The Galveston Campaigns were a series of naval and overland battles that pitted Confederate General John B. Magruder and his often-improvised Confederate forces against General Nathaniel P. Banks and a variety of Union army and naval forces. A Federal fleet entered Galveston Bay on October 4, 1862, and the city surrendered after the expiration of a four-day truce. However, on New Year’s Day of 1863, Magruder coordinated a bold new attack to retake Galveston using a land bombardment and two cottonclad Confederate gunboats. Aided by victories at the Battle of Sabine Pass and two purely naval engagements in Texas waters, the city would remain in Southern hands and end the war as the last major Confederate port.
Decisions of the Galveston Campaigns explores the critical decisions made by Confederate and Federal commanders during the campaigns and examines how these decisions shaped their outcome. Rather than offering a history of the operations, Edward Cotham concentrates on a sequence of decisions made by commanders on both sides of the contest to provide a blueprint of each campaign at its tactical core. Identifying and exploring the critical decisions in this way allows students of the battles to progress from a knowledge of what happened to a mature grasp of why events happened.

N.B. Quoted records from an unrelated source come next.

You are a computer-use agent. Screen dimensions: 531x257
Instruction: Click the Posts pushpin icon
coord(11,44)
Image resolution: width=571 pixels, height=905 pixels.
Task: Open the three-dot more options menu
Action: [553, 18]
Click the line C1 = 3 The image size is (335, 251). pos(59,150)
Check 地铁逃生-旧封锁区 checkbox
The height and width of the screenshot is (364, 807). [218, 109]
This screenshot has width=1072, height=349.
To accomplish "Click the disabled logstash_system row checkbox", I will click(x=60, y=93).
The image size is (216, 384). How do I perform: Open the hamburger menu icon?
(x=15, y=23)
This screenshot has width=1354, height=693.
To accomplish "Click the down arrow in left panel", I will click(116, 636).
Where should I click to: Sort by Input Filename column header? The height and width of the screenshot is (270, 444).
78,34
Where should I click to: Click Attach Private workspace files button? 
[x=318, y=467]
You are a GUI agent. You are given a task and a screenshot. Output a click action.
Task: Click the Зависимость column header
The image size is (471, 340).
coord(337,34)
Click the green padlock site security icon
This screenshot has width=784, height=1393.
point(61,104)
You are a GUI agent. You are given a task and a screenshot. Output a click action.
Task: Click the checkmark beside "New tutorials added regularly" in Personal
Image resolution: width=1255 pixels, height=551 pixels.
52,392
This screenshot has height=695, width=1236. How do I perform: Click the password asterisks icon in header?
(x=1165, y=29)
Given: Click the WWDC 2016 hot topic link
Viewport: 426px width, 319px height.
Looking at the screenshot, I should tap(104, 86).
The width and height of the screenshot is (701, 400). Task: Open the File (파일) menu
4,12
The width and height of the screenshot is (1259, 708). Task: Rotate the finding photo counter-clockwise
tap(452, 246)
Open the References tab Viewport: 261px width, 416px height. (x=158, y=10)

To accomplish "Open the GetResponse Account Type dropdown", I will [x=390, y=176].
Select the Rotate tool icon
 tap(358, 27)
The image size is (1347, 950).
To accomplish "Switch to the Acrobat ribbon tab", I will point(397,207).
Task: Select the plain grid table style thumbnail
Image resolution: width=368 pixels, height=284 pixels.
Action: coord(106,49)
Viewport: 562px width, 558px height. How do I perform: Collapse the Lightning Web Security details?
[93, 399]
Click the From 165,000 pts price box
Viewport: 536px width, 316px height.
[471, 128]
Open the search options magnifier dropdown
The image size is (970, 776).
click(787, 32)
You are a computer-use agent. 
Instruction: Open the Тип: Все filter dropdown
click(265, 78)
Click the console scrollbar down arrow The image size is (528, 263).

Complete with maps and a driving tour, Decisions of the Galveston Campaigns is an indispensable primer, and readers looking for a concise introduction to the battles can tour this sacred ground—or read about it at their leisure—with key insights into the campaigns and a deeper understanding of the Civil War itself.
Decisions of the Galveston Campaigns is the eighteenth in a series of books that explores the critical decisions of major campaigns and battles of the Civil War.